Teachers should be able to search pupils for alcohol and drugs, inside or outside of school, says a review on tackling bad behavior among pupils.
Sir Alan Steer has delivered the proposals in a government-commissioned review of ways to improve discipline.
Alcohol is identified as a growing problem and Sir Alan wants teachers in England to have the legal power to search pupils and confiscate drink.
At present, teachers only have the right to search for weapons.
The Schools Secretary Ed Balls has welcomed the report - and its conclusion that "behaviour is generally good and is improving in our schools".
The call for wider powers to search pupils is a response to the concerns of head teachers about the influence of alcohol and, to a lesser extent, illegal drugs.
This power "should apply when pupils are on the school site, or off site on school trips and activities," says Sir Alan.
But he rejects as "unviable" suggestions that schools should introduce drug testing on pupils.
Teachers should also have the power to search for suspected stolen property in pupils' pockets or bags, in situations such as disputes over stolen mobile phones or music players.

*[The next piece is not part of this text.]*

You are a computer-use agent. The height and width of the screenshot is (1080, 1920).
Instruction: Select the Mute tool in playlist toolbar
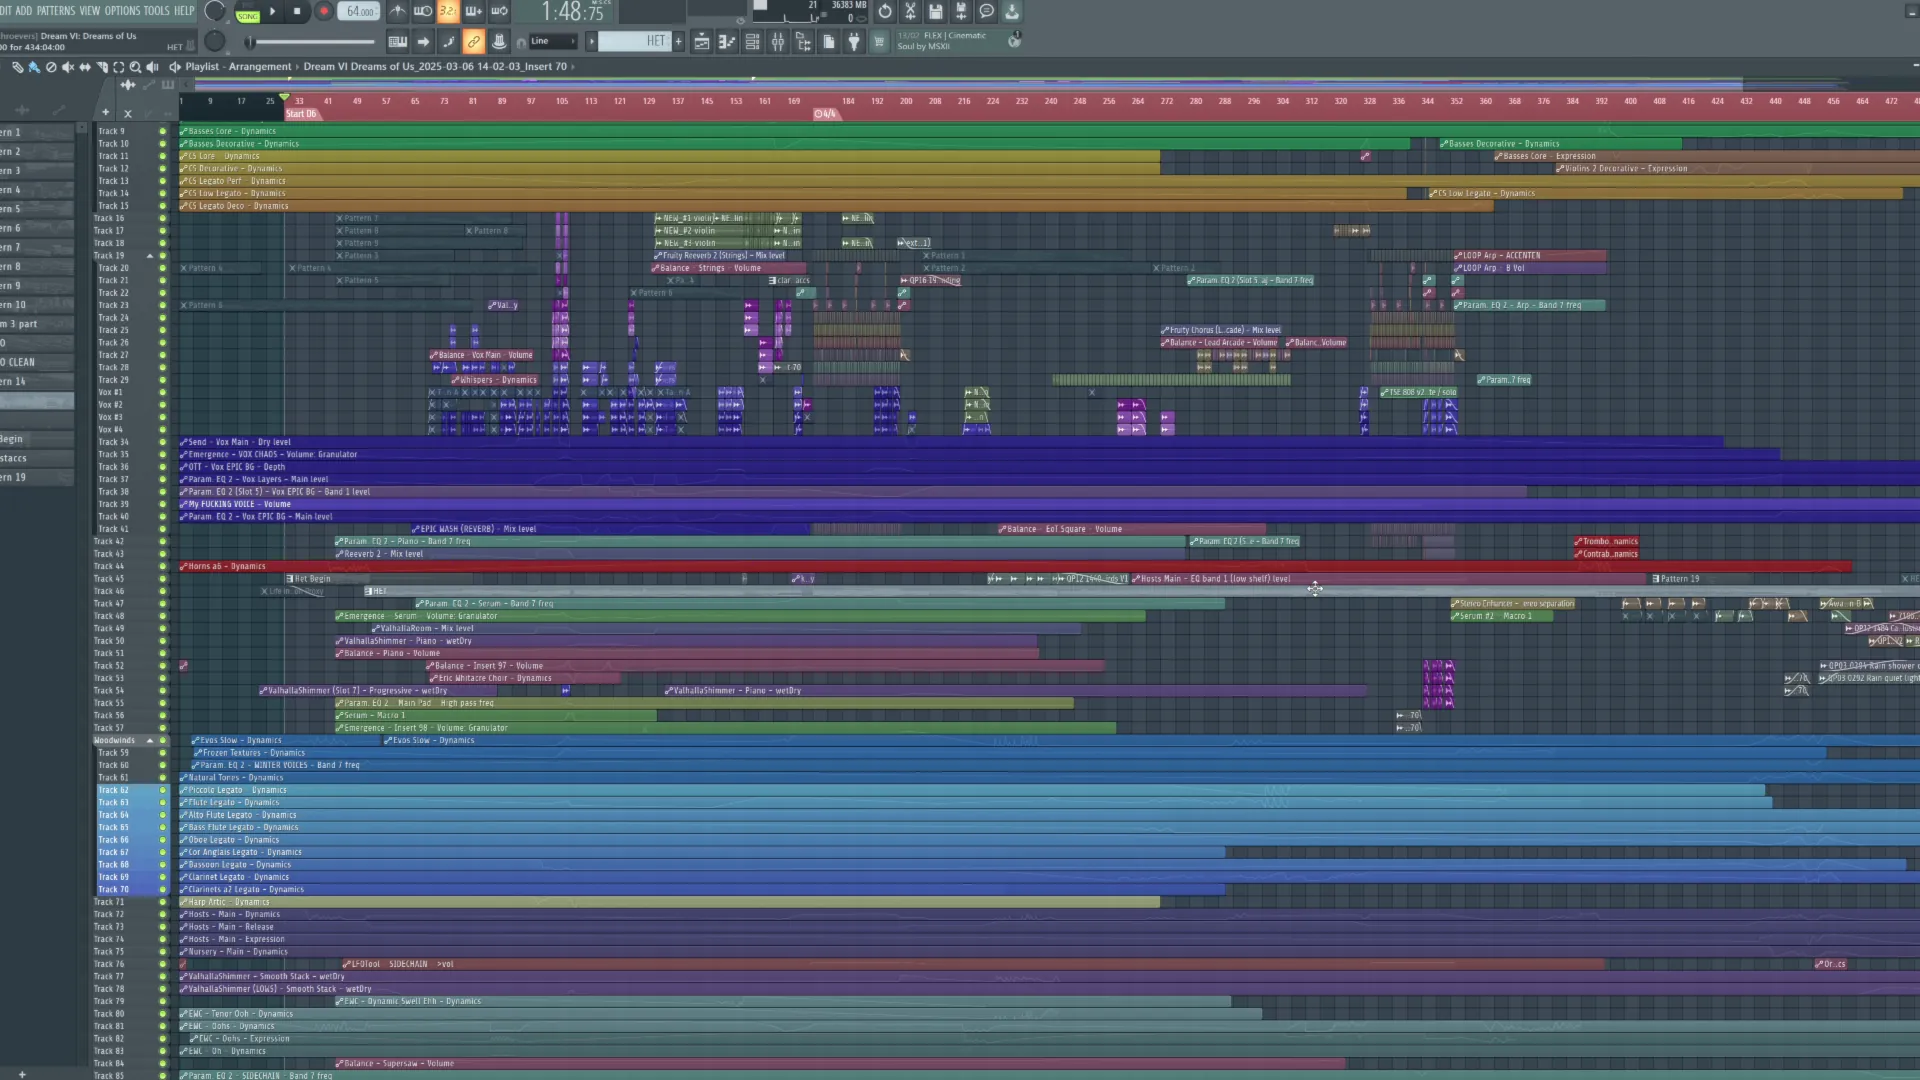tap(68, 67)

Last year, schools were given legal powers to search pupils they suspected of carrying weapons - and they were allowed to refuse entry to any pupil who refused to be searched.
Sir Alan is also expected to call for more ways to involve parents in improving school discipline.
This could include using text messages and e-mails to make immediate contact with parents where there are concerns about pupils' behaviour or if they are absent from school.
The review also calls for more parent advisers and parent councils and a local authority panel to hear parents' complaints about schools.
The review on behaviour in school comes against a background of growing concern over teenage knife crime - and Sir Alan highlights the responsibility of adults in creating the cultures of good and bad behaviour.
Sir Alan, head teacher of Seven Kings High School, Ilford, has warned that adults can too often set a bad example for young people, showing them behaviour that is greedy and aggressive.
This latest interim report from Sir Alan, published on Monday, will be the latest instalment of his work on improving behaviour, which was initially commissioned by the education secretary in 2005.
Sir Alan reported in March that good progress was being made in tackling bad behaviour - and he highlighted a range of important influences on behaviour.
These included the quality of teaching, clear and consistent rules, mutual respect and the support of parents. But he cautioned against assuming there were "simple solutions".
Sir Alan has also emphasised that schools are not the places of danger in young people's lives - and that often they can be the safest havens in disrupted lives.
This latest report emphasises that young people's behaviour is not deteriorating within school.
"I remain extremely optimistic about the current situation in schools," says Sir Alan."There will always be problems in bringing up the young but these should not be exaggerated. I believe that the vast majority of young people are as idealistic, committed and enthusiastic as they ever were and that standards of behaviour in schools are generally good."